Simple practices that will enable you to do twice as much in half the time

Talking about Agile most people are thinking of Scrum, Teams, Kanban, and Sticky Notes. The team focus within agile is foundational and is the core building block building an Agile organisation. But there are also many small but yet powerful practices on an individual level that can actually drive a radical impact on your personal productivity. Agile is a different organisational mind-set, a different organisational setup, and a different organisational toolbox. But it is also a continuously growing productivity toolbox for individual use that consequently will have impact on the total team performance.

Today I want to share about a practice that we call ”Clean Room”. A practice that actually is made up of many small practices and, as important, a shift in mind-set. The idea behind Clean Room is to establish a clean and undisturbed environment where you and your people can focus. The Clean Room term comes from industries where highly clean laboratories are needed to perform certain types of work. I am sure you have all seen the pictures of people in white rooms.

For them it is of crucial importance that NOTHING enters that room that can disturb whatever they are busy doing. There is just no room for disturbance and interruptions.

Today most knowledge workers live in an organisational environment and culture that not just allow disturbance but are actually built on disturbance and interruption as an unconscious strategy. We tend to be like the Fire Guards, always ready to extinguish whatever fires that comes our way. A lot of knowledge workers come to work every day with no single focus and awareness of what to do today. Your entire carrier can be made up of fire extinguishing, responding to whatever happens to pop up in your mail inbox. The sound of your smart phone and your laptop mail inbox dictates your work and continues to interrupt you throughout the day with new fires to deal with.

Get back to the laboratory scenario. Imagine if that would be the pattern for their work. It would lead to a total disaster.

Other organisation is so driven by meetings that there are no actual room to do the real work. If that is your scenario, you as an Agile Manager need to deal with that and create room for real work and for the focus that Clean Room can give.

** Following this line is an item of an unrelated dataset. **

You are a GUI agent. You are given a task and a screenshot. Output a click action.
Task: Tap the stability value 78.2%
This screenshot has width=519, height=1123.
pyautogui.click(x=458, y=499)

In a Clean Room you as an Agile Team is setting up times and hours where you are ”not allowed” to read emails and be online on other communication/social tools. This is so different to many of us, that it almost seems impossible in many organisations to achieve. Of course if your job is first line support, this is not a practise that would work for you. But for knowledge workers working with complex issues, such as problem solving, product/business/organisational/software development and you name it … this can actually be a simple practice that can enable you to do twice as much in half the time. During these Clean Rooms, the point is to find your creative spot – whether it’s in a quiet room, at home or in a café. If you believe that your work, and the things you work on is important (as the laboratory personell) than you need to create a working situation and culture that is in line with how you view your work.

The goal with Clean Room is to minimise interruptions and context swathing which will enhance focus and productivity. Clean Room techniques will also help you and your organisation to more and more focus on mid- and long term values and goals instead of just dealing with “urgent” and “important” fires that happens to arise. (And as you know, these urgent fires viewed in retrospective to often is proved to be neither urgent or important).

For Clean Room to be successful you need to focus on short deliveries (which you should anyway), having an ordered Backlog in place with well-defined tasks and clear goals. And most of all, you will need loads of discipline and a strong desire to become more focused and productive at work.